Where we are standing is the spot Scott speaks of when writing to Joanna Baillie about her new tragedies--"Were it possible for me to hasten the treat I expect in such a composition with you, I would promise to read the volume _at the silence of noonday upon the top of Minchmoor_. The hour is allowed, by those skilful in demonology, _to be as full of witching_ as midnight itself; and I assure you I have felt really oppressed with a sort of fearful loneliness when looking around the naked towering ridges of desolate barrenness, which is all the eye takes in from the top of such a mountain, the patches of cultivation being hidden in the little glens, or only appearing to make one feel how feeble and ineffectual man has been to contend with the genius of the soil.

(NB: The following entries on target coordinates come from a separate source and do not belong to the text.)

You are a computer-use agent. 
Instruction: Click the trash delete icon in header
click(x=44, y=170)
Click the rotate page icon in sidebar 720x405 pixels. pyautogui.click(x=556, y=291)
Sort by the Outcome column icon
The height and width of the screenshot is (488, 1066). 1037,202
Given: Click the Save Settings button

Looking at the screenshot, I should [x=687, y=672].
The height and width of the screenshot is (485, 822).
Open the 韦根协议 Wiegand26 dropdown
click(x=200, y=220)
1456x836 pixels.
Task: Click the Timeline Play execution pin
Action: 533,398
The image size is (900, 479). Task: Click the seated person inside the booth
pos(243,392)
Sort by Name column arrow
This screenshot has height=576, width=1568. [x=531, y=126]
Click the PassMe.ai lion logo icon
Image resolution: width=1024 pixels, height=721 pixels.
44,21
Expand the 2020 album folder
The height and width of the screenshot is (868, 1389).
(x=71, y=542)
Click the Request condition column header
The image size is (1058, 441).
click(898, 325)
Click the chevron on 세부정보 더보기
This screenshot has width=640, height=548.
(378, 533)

It is in such a scene that the unknown and gifted author of _Albania_ places the superstition which consists in hearing the noise of a chase, the baying of the hounds, the throttling sobs of the deer, the wild hollos of the huntsmen, and the 'hoof thick beating on the hollow hill.' I have often repeated his verses with some sensations of awe, in this place." The lines--and they are noble, and must have sounded wonderful with his voice and look--are as follows. Can no one tell us anything more of their author?--

"There oft is heard, at midnight, or at noon, Beginning faint, but rising still more loud, And nearer, voice of hunters, and of hounds; And horns, hoarse-winded, blowing far and keen! Forthwith the hubbub multiplies; the gale Labours with wilder shrieks, and rifer din Of hot pursuit; the broken cry of deer Mangled by throttling dogs; the shouts of men, And hoofs thick beating on the hollow hill. Sudden the grazing heifer in the vale Starts at the noise, and both the herdman's ears Tingle with inward dread--aghast he eyes The mountain's height, and all the ridges round, Yet not one trace of living wight discerns, Nor knows, o'erawed and trembling as he stands, To what or whom he owes his idle fear-- To ghost, to witch, to fairy, or to fiend; But wonders, and no end of wondering finds."

We listened for the hunt, but could only hear the wind sobbing from the blind "_Hopes_."[3]